To be honest, this was a closer fight than we expected, as all three cameras have their strong suits. One thing that really stood out during our testing was just how good the autofocus systems of the various cameras performed.
In good light, all three cameras were able to get focus almost instantly, and in poor light all three did well, though D500 edged ahead in how it was able to achieve focus even without the need for an AF-assist lamp. If like us, you prefer to manually select what your camera is focusing on, then you won’t be disappointed with either the D500 or A6300. Both have focus points practically across the entire viewfinder, so getting precise focus is just a question of shifting the cursor.
The EOS 80D offers the best handling and interface, but image quality fell slightly short of the other two cameras. On the other hand, the a6300 was able to keep up with the D500 for the most part at lower ISOs, but started to fall behind when pushed above ISO 6,400. That's understandable, as the D500’s superlative ISO range goes far beyond what any ILC with an APS-C sized sensor has achieved thus far.
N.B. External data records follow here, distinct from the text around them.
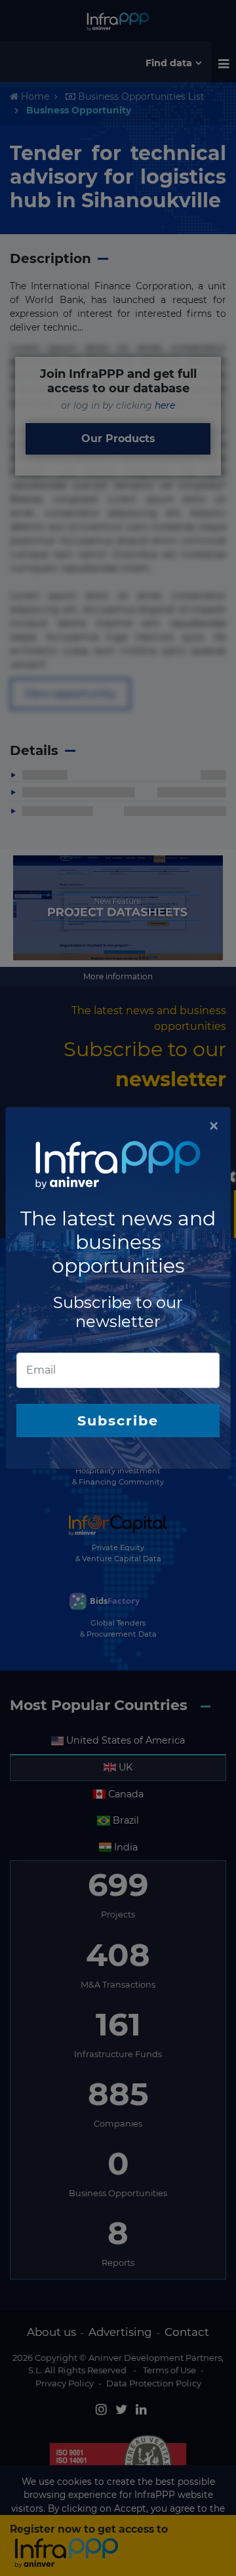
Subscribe (118, 1420)
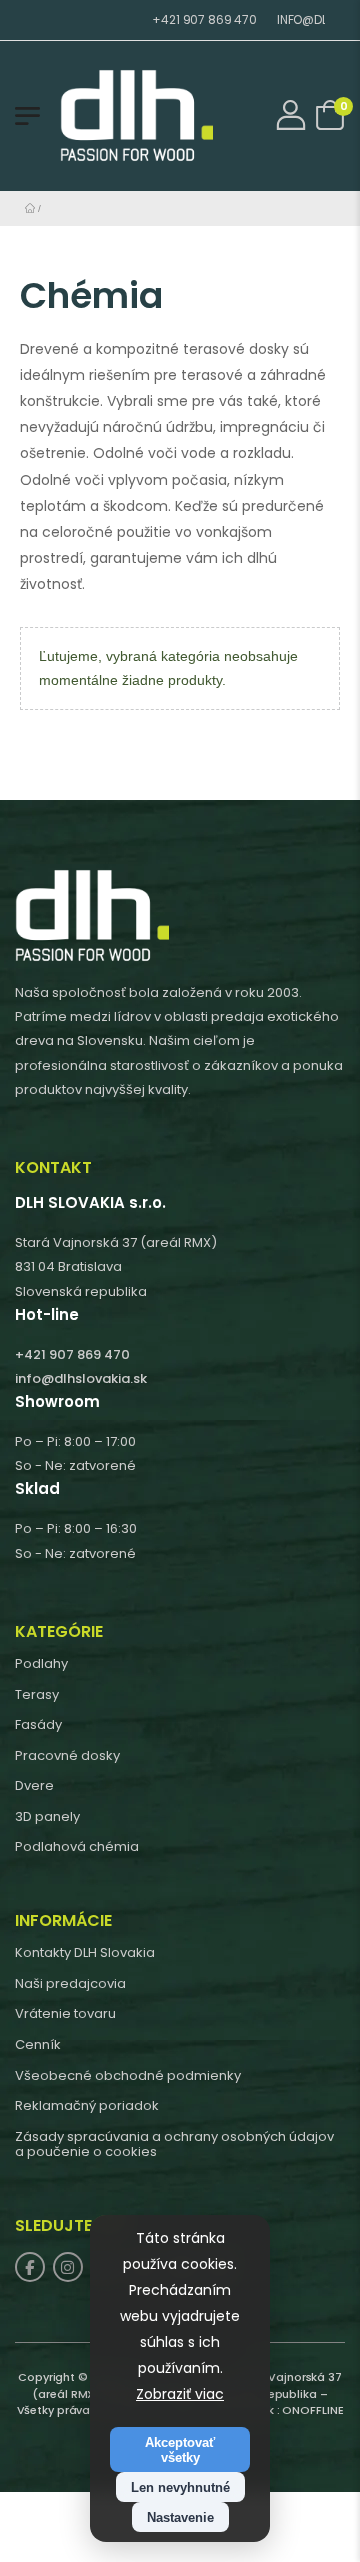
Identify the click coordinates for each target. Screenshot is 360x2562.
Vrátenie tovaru (65, 2013)
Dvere (34, 1785)
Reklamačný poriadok (87, 2105)
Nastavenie (180, 2517)
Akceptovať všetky (180, 2450)
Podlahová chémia (77, 1846)
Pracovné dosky (67, 1755)
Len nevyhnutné (180, 2487)
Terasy (37, 1694)
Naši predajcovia (70, 1983)
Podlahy (41, 1663)
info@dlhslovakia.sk (81, 1378)
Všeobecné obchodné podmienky (128, 2075)
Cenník (38, 2044)
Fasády (38, 1724)
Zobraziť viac (180, 2394)
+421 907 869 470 (181, 19)
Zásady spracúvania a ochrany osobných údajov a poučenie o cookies (174, 2144)
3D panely (47, 1816)
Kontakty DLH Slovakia (85, 1952)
The one issue with the D500 is its price. The D500 retails for S$2,999 (body only), which is more than what the full-frame D750 costs, and represents a serious investment for an enthusiast or a professional looking for a second body. Contrast this with S$1,649(body only) for the EOS 80D and S$1,479(body only) for the A6300 and you have to figure that the D500 has to really be something special to justify the added cost. And in terms of low light performance and overall build and features, it is. When you pick up a camera for a paying job, you want to know that you will be able to produce no matter the conditions, and the D500's combination of weather-sealing, low light capabilities, and video options put it clearly ahead of the others, and is thus our pick for this shootout.